七本の首を持つ究極竜という本来の姿を現わしたユニクロナスとの戦いは、だが、ブラウの予想に反して七英雄側有利に進んでいた。要所要所でブラウは、誰かが不穏な動きを見せるのではないかと目を配っていたが、今のところそれは杞憂に終わっていた。七英雄たちは皆、持てる力の全てを尽くして戦っているように見えた。(もしかしたら、裏切り者の存在さえも自分の考えすぎだったのではないか?)ブラウの胸中にそんな淡い期待も萌芽しつつあった。しかし、その芽は無残に踏みつぶされることになる。
異変が起きたのは、戦いも終盤に差し掛かった頃だった。ついにロディマスが、創世剣プライオンパックスを発動させ、神聖分断を成す機会を得た、そのとき、裏切り者が動いた。裏切り者は巧みな演技でもって、プライオンパックスを構えたロディマスの動きを封じたのみならず、そこに攻撃をかけようとしたユニクロナスをも制したのだった。
どういうことなのか? 結論から言えば、裏切り者の目的はユニクロナスを勝たせることではなかった。「七英雄とユニクロナス、どちらも滅ぼすこと」それこそが裏切り者の目的。自身の意思か、それとも何者かの思惑によって成されたものかは分からない。先の戦いにおいて魔重騎士メガゾールにこちらの情報を流したのも、ユニクロナスを信用させるための工作に過ぎなかったのだ。今の裏切り者の巧みな行動に気付いたのも、またブラウひとりだけだったが、激しい激戦の最中ブラウはそのことを誰にも伝える術を持たなかった。
ブラウは激しく後悔した。

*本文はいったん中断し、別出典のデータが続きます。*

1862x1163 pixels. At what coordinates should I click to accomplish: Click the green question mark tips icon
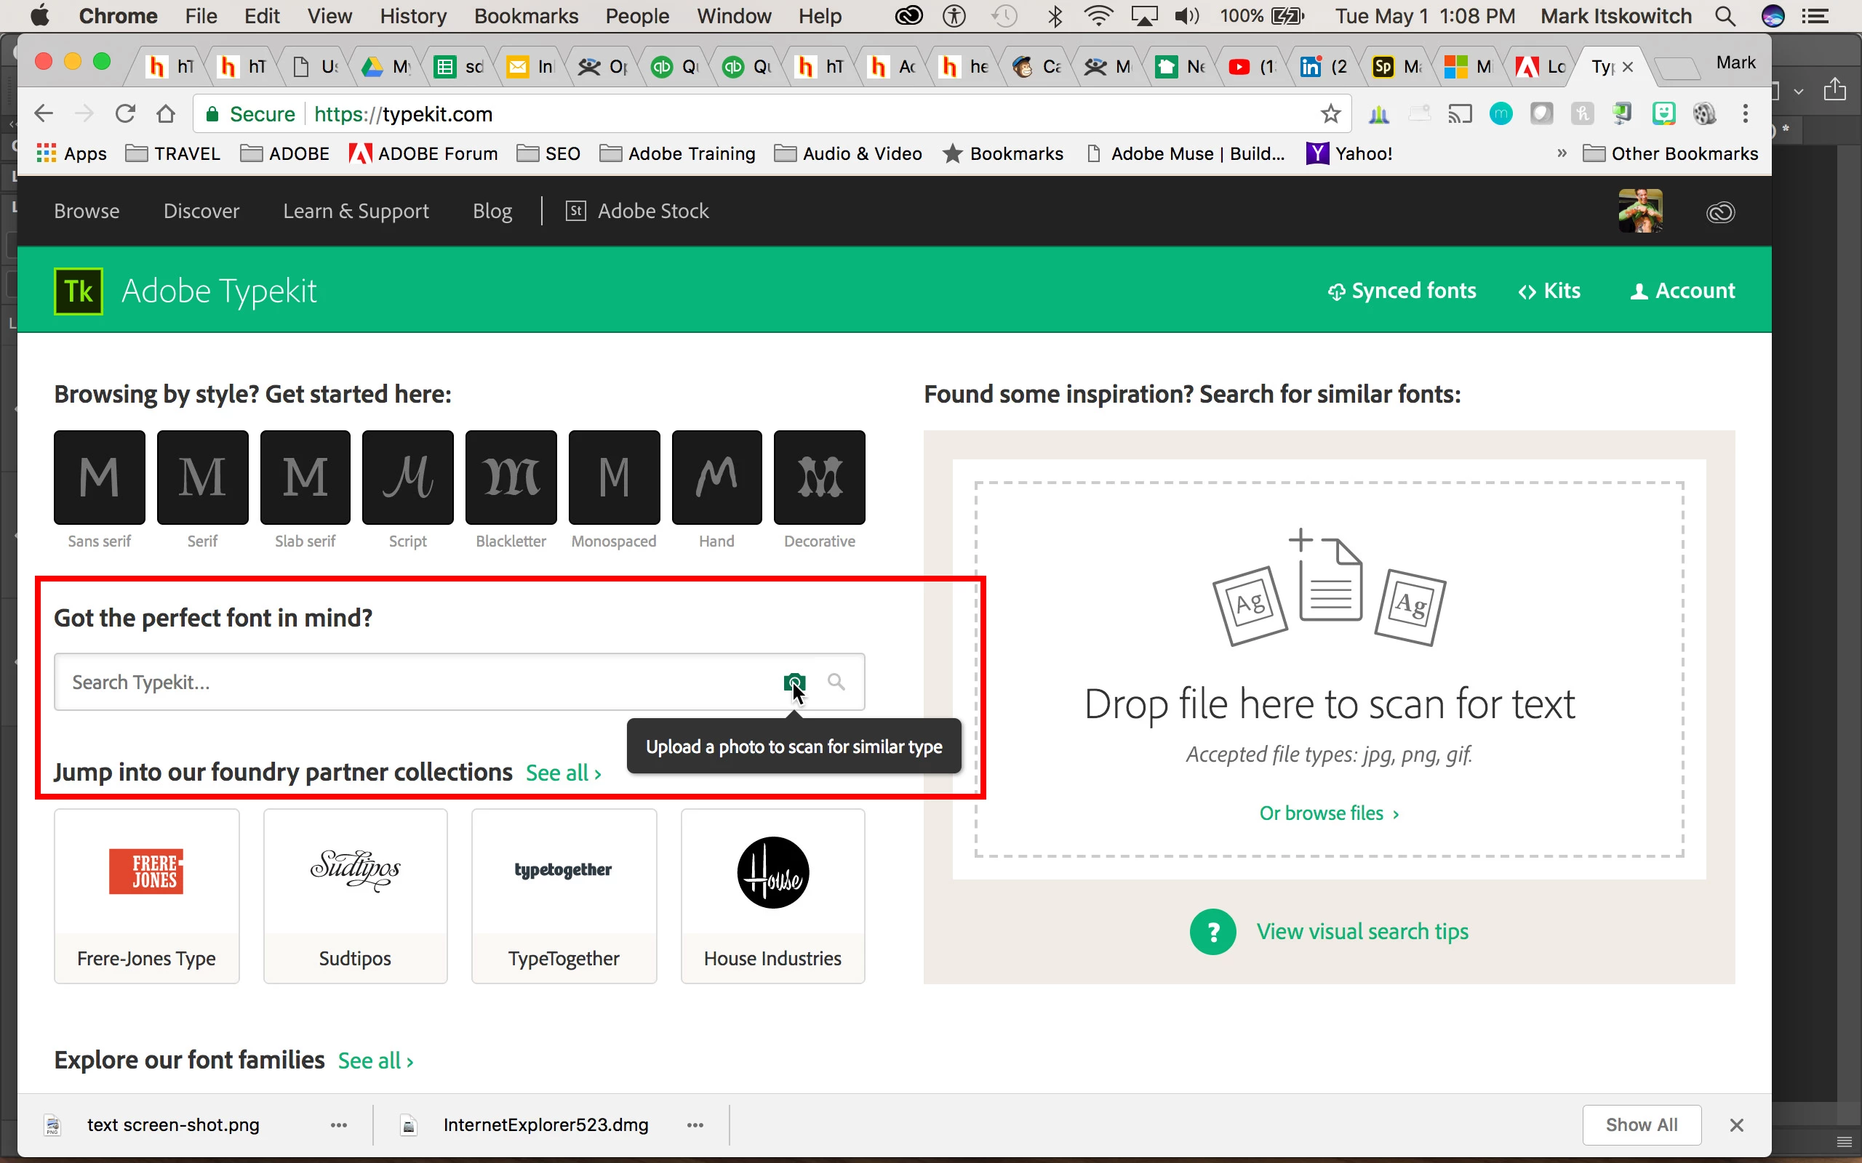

やはり戦いの前に皆に伝え、はっきりさせておくべきだったのだ、裏切り者がいたことを。「真賢者」と呼ばれた自分が真実を覆い隠してしまった。そればかりか、最後の戦いが始まる前に自分は「我々の絆は永遠に不滅だ。誰ひとり欠けることなく、この戦いに勝利することが必ず出来る」などと、心にもないことを臆面もなく吐いてしまっていた。それが現実に目を背け、一時の快楽を得るだけの空しい偽りの言葉だと知っていながら。
結果、ロディマスは自分の命と引き替えに神聖分断を成し遂げ、ユニクロナスの煉獄への放逐に成功するも、他の七英雄も全員が死亡、裏切り者もその例外ではなかった。命を賭して己が使命を遂行したのは、裏切り者も同じだった。
煉獄へと放逐される瞬間、ユニクロナスは自分の七本の首に、人間が犯す七つの悪行を宿して、七人の英雄の魂を食らい、煉獄への道連れとした。真賢者ブラウの魂に食らいついた悪行は「虚偽」
真実を偽りの言葉で糊塗した自分には相応しい悪行だと、ブラウは思った。
「その口から漏れて良いのは真実だけ。偽りの言葉には死を。たとえそれが自らの与り知らぬことであったとしても」それがブラウの魂が地上に残した最後の思念だった。
七英雄の魂は、今も煉獄でユニクロナスの牙に囚われ続けている。だが、その偉業と後悔とは創世神プライオネルを通して、神聖遺物という形で後の地上界に伝わることとなる。
創世神プライオネルが七英雄の力に匹敵すると認めたもの、そのものは七英雄の継承者であり、それぞれの地上での最後の言葉を具現化した神聖遺物とともに、世界が必要としたときに地上に遣わされる。